_EXCERPT TO READ_.
···
Last week, the strong link between economic downturn and depression was demonstrated when it was revealed the number of suicides in the UK has risen sharply since the recession began, reversing the downward trend of the past decade.

The figures from the Office for National Statistics showed a 6% increase from 5,377 deaths in 2007 to 5,706 in 2008 among those aged over 15.

source: guardian.co.uk

Insolvencies calm before a debt storm

Friday, February 5th, 2010

The number of people filing for insolvency is expected to dip slightly when figures are released tomorrow, before rising to historic highs in 2010.

It is believed the numbers for the last three months of 2009 will not hit the high of 35,000 in the previous three months – as indebted borrowers tend to put off fixing their finances over Christmas.

However, the level of insolvencies is expected to rise further throughout the year as people face up to their debt mountains in 2010.

Insolvencies generally continue to rise even after the economy has recovered from recession, as the effects of unemployment continue to be felt.

The ready availability of quickie bankruptcies or Debt Relief Orders (DROs) is also expected to boost the number of people filing for insolvency this year. The statistics are made up of people filing for DROs, formal debt plans called Individual Voluntary Arrangements (IVAs) and bankruptcies.
···
_DATA FOR ANALYSIS_.
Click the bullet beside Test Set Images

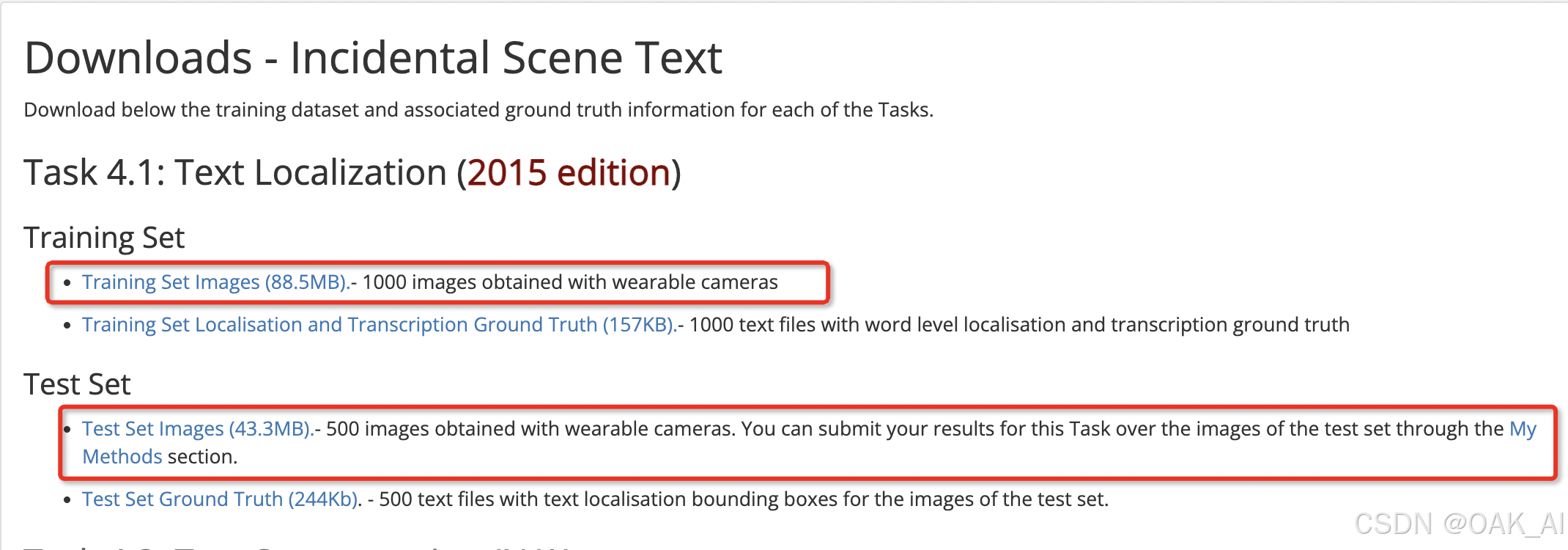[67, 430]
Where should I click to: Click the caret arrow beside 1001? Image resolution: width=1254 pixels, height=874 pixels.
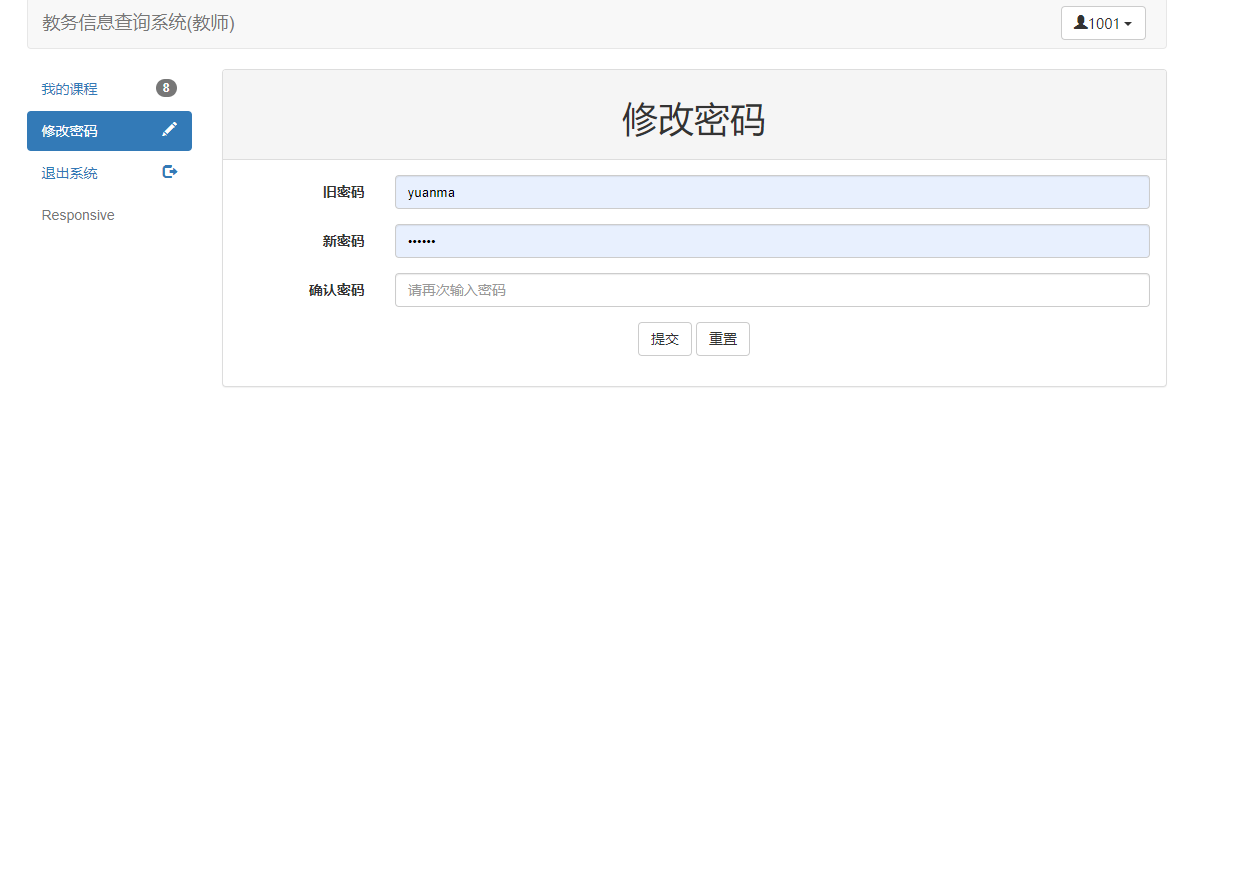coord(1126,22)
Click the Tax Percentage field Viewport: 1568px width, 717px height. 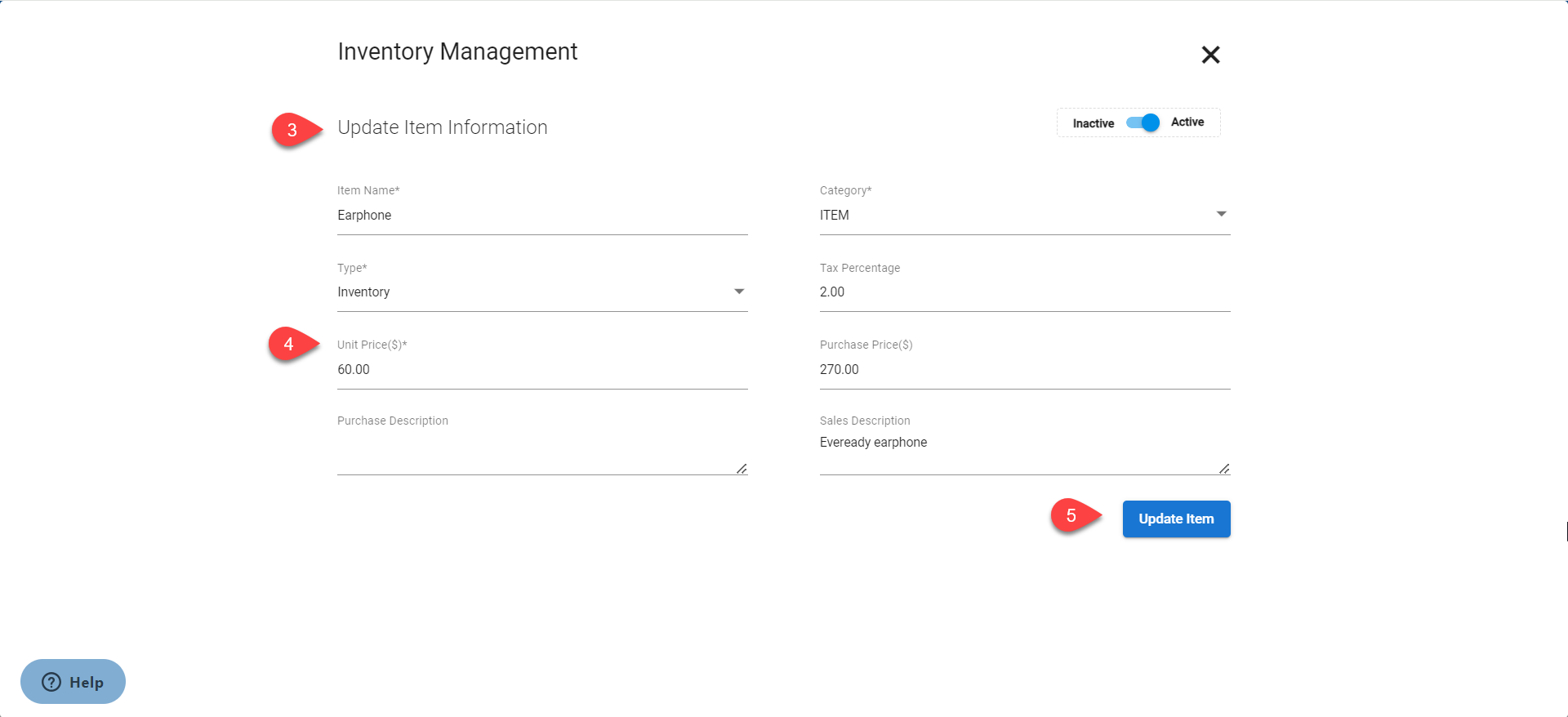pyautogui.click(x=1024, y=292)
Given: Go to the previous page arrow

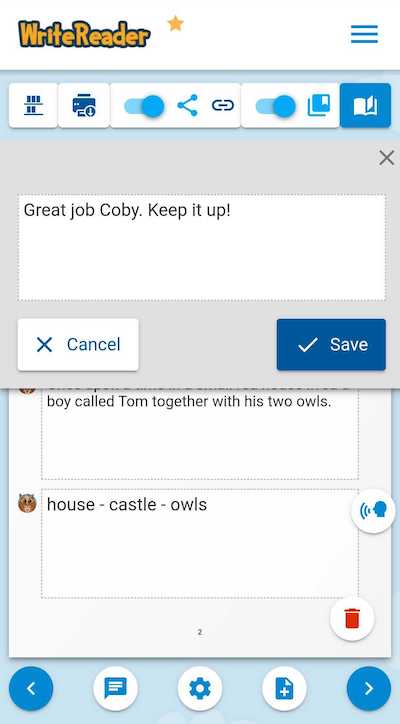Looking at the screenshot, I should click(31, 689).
···
_WORK TO COMPLETE_.
1. Retype the recession and insolvency excerpt from "Insolvencies calm before" up to and including "finances over Christmas.".
2. Extend the recession and insolvency excerpt by writing what comes after its final sentence.
The records have no connection to the recession and insolvency excerpt.

_TASK ANSWERS_.
1.
Insolvencies calm before a debt storm

Friday, February 5th, 2010

The number of people filing for insolvency is expected to dip slightly when figures are released tomorrow, before rising to historic highs in 2010.

It is believed the numbers for the last three months of 2009 will not hit the high of 35,000 in the previous three months – as indebted borrowers tend to put off fixing their finances over Christmas.

2.
The majority of people still generally opt to wipe the slate clean by choosing bankruptcy over repaying their debts, although they are signs debtors are hoping to avoid the onerous repercussions of this by choosing formal debt plans instead.

However, hundreds of thousands of debtors are believed to use informal debt arrangements that can stretch over 15 years called Debt Management Plans, which are not charted by the industry.

Louise Brittain, from Deloitte’s insolvency arm, believes tomorrow’s figures will show there were 32,000 insolvencies between October and December, down from 35,000 in the previous three months.

She also predicts insolvency figures to reach 145,000 in 2010, which will smash all previous records.

source: ThisisMoney.co.uk

Desperate bosses of small firms turn to credit cards as Whitehall fails to settle its bills

Tuesday, February 2nd, 2010

Bosses are being forced to use their credit cards, raid their savings and borrow money from friends to keep their companies afloat, research revealed yesterday.

The findings call into question the pledge by banks to provide businesses with the funds to survive the recession.

The research also found businesses are being crippled by their customers’ failure to pay bills promptly.

One of the worst offenders is the Government, with one in three bills paid late, according to the Federation of Small Businesses’ study of 10,000 firms.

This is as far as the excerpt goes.